Assignment #07

Unit 07

Until next week, work through the material provided in Unit 7 and solve the following exercises.

This week, we continue working with our module solar to run some real-life calculations. By setting up a local development package that contains “all the math equations and functions” and running our computations and visualizations in a notebook, this assignment demonstrates you how a larger project could be split into packaged code and analysis code. Furthermore, this week’s exercise will allow you to work on your computational/logical thinking by writing rule-based code using if statements.

Your own development package

Exercise #07-01: mytoolbox

Download mytoolbox from ILIAS and unzip it into your directory $SCIPRO. Install the local package mytoolbox into your conda environment scipro2023
In your directory $SCIPRO/07_unit, start a new notebook and see whether you can import the module solar from mytoolbox by

from mytoolbox import solar

If that worked and you have access to all the functionalities that come with solar, add a new variable to solar: check123 = "Successfully installed local package in dev mode!". Save the file.
Go back to your notebook and reload solar like that

from importlib import reload
reload(solar)

<module 'mytoolbox.solar' from '/home/flo/documents/fhv/LV_programming_NES/WS2023_24/mytoolbox/mytoolbox/solar.py'>

Run solar.check123. Do you see the string? Do you understand what that means?

Note: Don’t get hung up if you can’t get the local package installed in development mode! Try the method of modifying sys.path by adding the directory that contains the solar module to your path (should be ../06_unit/). If that doesn’t work either, just copy and paste solar.py into your current working directory.

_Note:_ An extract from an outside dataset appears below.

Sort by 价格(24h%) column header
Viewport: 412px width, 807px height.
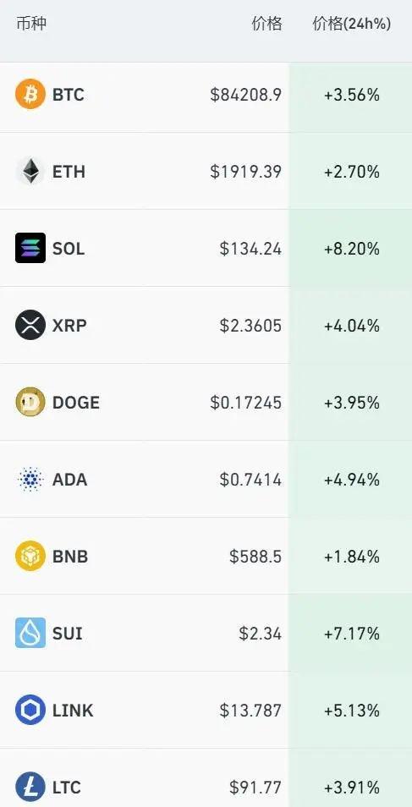click(351, 24)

Energy generated by a PV module

The power $P$ generated by a PV module is the irradiance G (W/m2) multiplied by the area of the module A (m2) and the efficiency of the module $\eta$, which in turn depends on temperature and a variety of other things. Let’s simplify and use $\eta = 0.2$ for this exercise. The energy E generated by the module is then $E = \sum P \cdot \Delta t$, where $\Delta t$ is the sampling interval.

Exercise #07-02: Energy trading

In this exercise you will manage the distribution of energy in a household setting: A user needs electric power that they can either get from a company, a PV module on their roof, or a battery. If they generate more power than they need, they can also sell the power back to the company.

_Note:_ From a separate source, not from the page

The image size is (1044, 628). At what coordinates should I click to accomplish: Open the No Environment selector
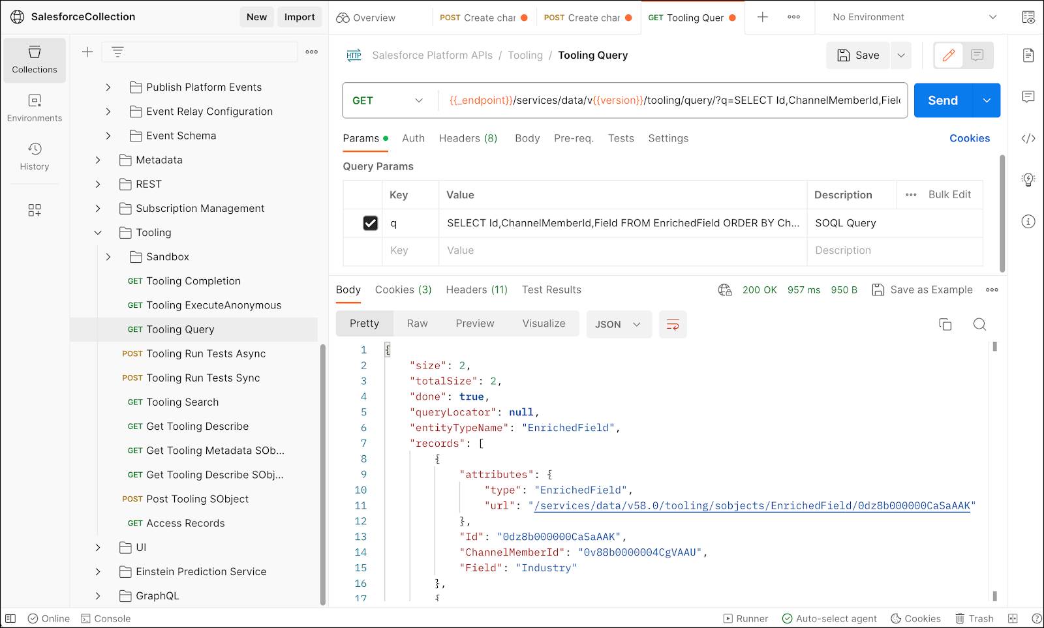pyautogui.click(x=915, y=17)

Read 06_unit/solar_Dornbirn.csv and 07_unit/powerusage.csv.

Inspect the datetime of the new spreadsheet. Concatenate the two data frames on their DatetimeIndex using pd.concat() and subset the resulting data frame to the first week of April.
Compute the hourly time series of power generated by a PV module facing south at an angle of $50^\circ$ in Dornbirn during the first week of April under idealized clear-sky conditions. Use our module solar for your calculations. The PV module has an area of 10m2. Add the time series as a new column in your data frame.
Calculate and visualize the hourly (i) power bought from the electricity company, (ii) power sold to the electricity company, (iii) percentage of battery energy level (max storage capacity of 5 kWh). Also include the power generated by the PV module and the power usage into your figure. Here are more necessary decision points to run the calculations:
- If the battery capacity is less than 20 %, send all generated power from the current hour to the battery, irrespective of the current power demand by the user
- Using power from the PV module or battery is preferred to buying power
- Storing power in the battery is preferred to selling power

Exercise#07-03: Violin plots

Run the same calculations as above, but change the angle of the PV module to $30^\circ$. Create a violinplot of the percentage of battery level for the two scenarios (i.e., one violin per angle of PV module). Use the matplotlib axes method .violinplot(). The function takes an array or a sequence of vectors as input data.